*Your tasks:*
1. Answer these questions about the article on the song "No One in the World":
(a) Who are the song's songwriters?
(b) What position did the song reach on the Billboard Hot Black Singles chart?
(c) Which soap opera featured the song in a 1989 episode?
2. Can you sum up the article on the song "No One in the World" in two sentences?
3. Reproduce word for word the part of the article on the song "No One in the World" that begins at the words "1987 single by" and ends after the words "Hot 100 chart.".

*Document excerpt:*
- - - - - - -
Single by Anita Baker

from the album Rapture
- B-side: "Watch Your Step"
- Released: July 1987
- Recorded: 1985
- Genre: R&B; soul;
- Length: 4:10
- Label: Elektra
- Songwriter(s): Marti Sharron, Ken Hirsch
- Producer(s): Marti Sharron, Gary Skardina

Anita Baker singles chronology
| "Same Ole Love (365 Days a Year)" (1987) | "No One in the World" (1987) | ""Ain't No Need to Worry" (with The Winans)" (1987) |

= No One in the World =

1987 single by Anita Baker

"No One in the World" is a song by American R&B singer Anita Baker. It was the fourth single from her multi-platinum album, Rapture. It had previously been released by Dionne Warwick on her 1985 album Finder of Lost Loves and again on her 1987 album Reservations for Two.

==Chart performance==
"No One in the World" peaked at number five on the Billboard Hot Black Singles chart, and #9 on the Billboard Adult Contemporary Singles. The single peaked at number #44, missing Billboard's top 40 Hot 100 chart.

==In popular culture==
The song was featured in an early 1988 episode of the US daytime soap opera All My Children as well as 1988 episodes of Santa Barbara and The Young and The Restless and a 1989 episode of Another World.
- - - - - - -
*Provided data:*
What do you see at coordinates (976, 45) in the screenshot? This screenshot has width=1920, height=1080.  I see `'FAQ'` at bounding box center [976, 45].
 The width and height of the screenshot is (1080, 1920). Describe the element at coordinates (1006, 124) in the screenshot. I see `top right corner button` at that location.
- - - - - - -
*Solutions below:*
1.
(a) Marti Sharron and Ken Hirsch
(b) Number five
(c) Another World

2. "No One in the World" is a song by American R&B singer Anita Baker, released as the fourth single from her multi-platinum album Rapture after Dionne Warwick had earlier recorded it. It peaked at number five on the Billboard Hot Black Singles chart and #9 on the Adult Contemporary chart, missed the Hot 100 top 40 at #44, and was featured in episodes of All My Children, Santa Barbara, The Young and The Restless, and Another World in 1988 and 1989.

3.
1987 single by Anita Baker

"No One in the World" is a song by American R&B singer Anita Baker. It was the fourth single from her multi-platinum album, Rapture. It had previously been released by Dionne Warwick on her 1985 album Finder of Lost Loves and again on her 1987 album Reservations for Two.

==Chart performance==
"No One in the World" peaked at number five on the Billboard Hot Black Singles chart, and #9 on the Billboard Adult Contemporary Singles. The single peaked at number #44, missing Billboard's top 40 Hot 100 chart.